Only one idea is provided. It takes time to write such scripts.

If you only record the request log, we recommend that you use UDP for transmission.

Only about 300 requests per second.
Nginx cannot process requests per second.

Therefore, the problem must be curl. Although curl is well-known, it is really not easy to use.

We recommend that you splice the HTTP request yourself.
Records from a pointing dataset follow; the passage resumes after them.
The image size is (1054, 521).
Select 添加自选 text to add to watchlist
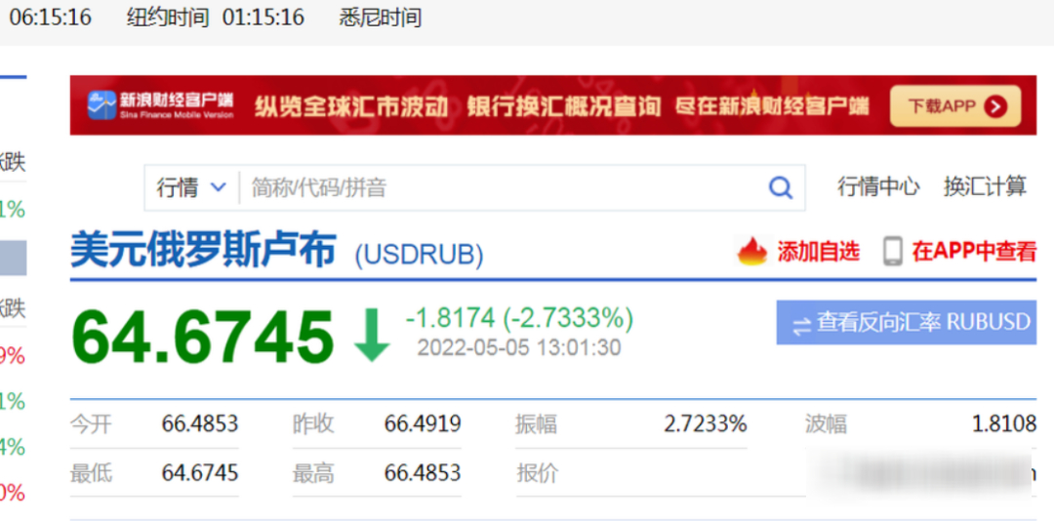(818, 252)
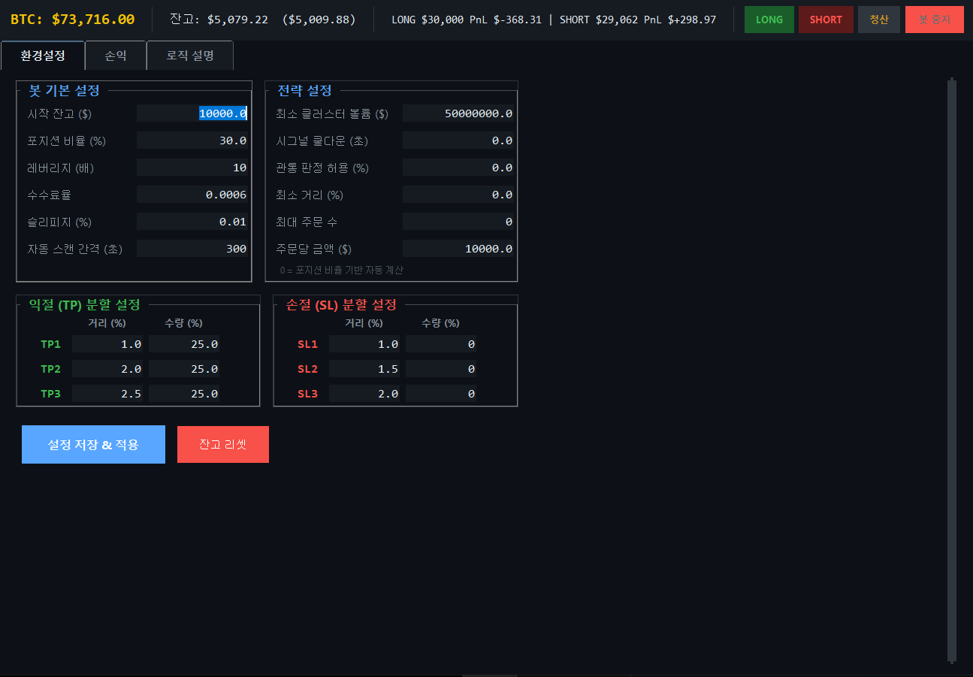The width and height of the screenshot is (973, 677).
Task: Click the 레버리지 (배) input field
Action: [x=192, y=168]
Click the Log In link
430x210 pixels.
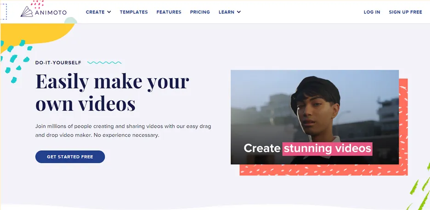(x=372, y=12)
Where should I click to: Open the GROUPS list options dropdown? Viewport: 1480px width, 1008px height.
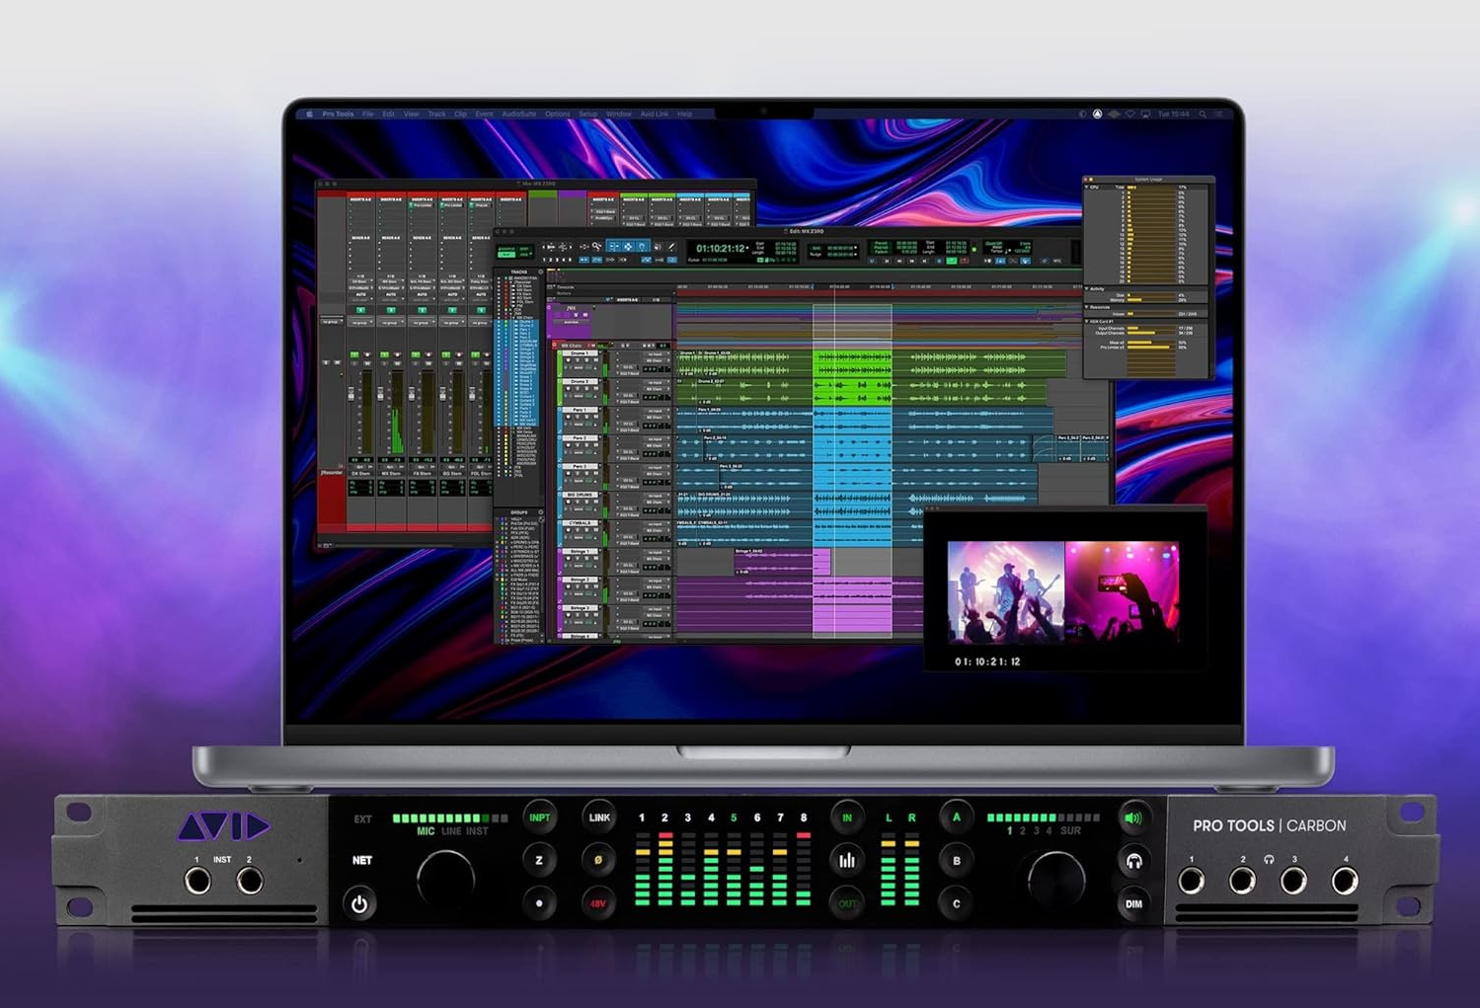click(540, 512)
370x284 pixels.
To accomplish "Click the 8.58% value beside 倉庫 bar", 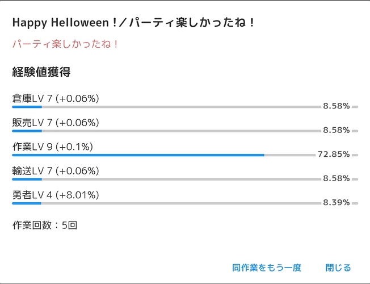I will pyautogui.click(x=337, y=106).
Why do we need curl? If you only want to leave logs. Set a location on nginx of. Proxy to B. The location from script src to a on the page

Dare to ask the question: How does one implement the log analysis and Database Import after such hitting between your servers? In addition, I think the loss of data will certainly happen, and millions of entries will not be lost, almost all of them are scientific research rather than engineering. Like the subject, I need such hitting and writing data to mysql. Can you tell me your current architecture?

Contact Us

The content source of this page is from Internet, which doesn't represent Alibaba Cloud's opinion; products and services mentioned on that page don't have any relationship with Alibaba Cloud. If the content of the page makes you feel confusing, please write us an email, we will handle the problem within 5 days after receiving your email.

If you find any instances of plagiarism from the community, please send an email to: info-contact@alibabacloud.com and provide relevant evidence. A staff member will contact you within 5 working days.

A Free Trial That Lets You Build Big!

Start building with 50+ products and up to 12 months usage for Elastic Compute Service

  • Sales Support

    1 on 1 presale consultation

  • After-Sales Support

    24/7 Technical Support 6 Free Tickets per Quarter Faster Response

  • Alibaba Cloud offers highly flexible support services tailored to meet your exact needs.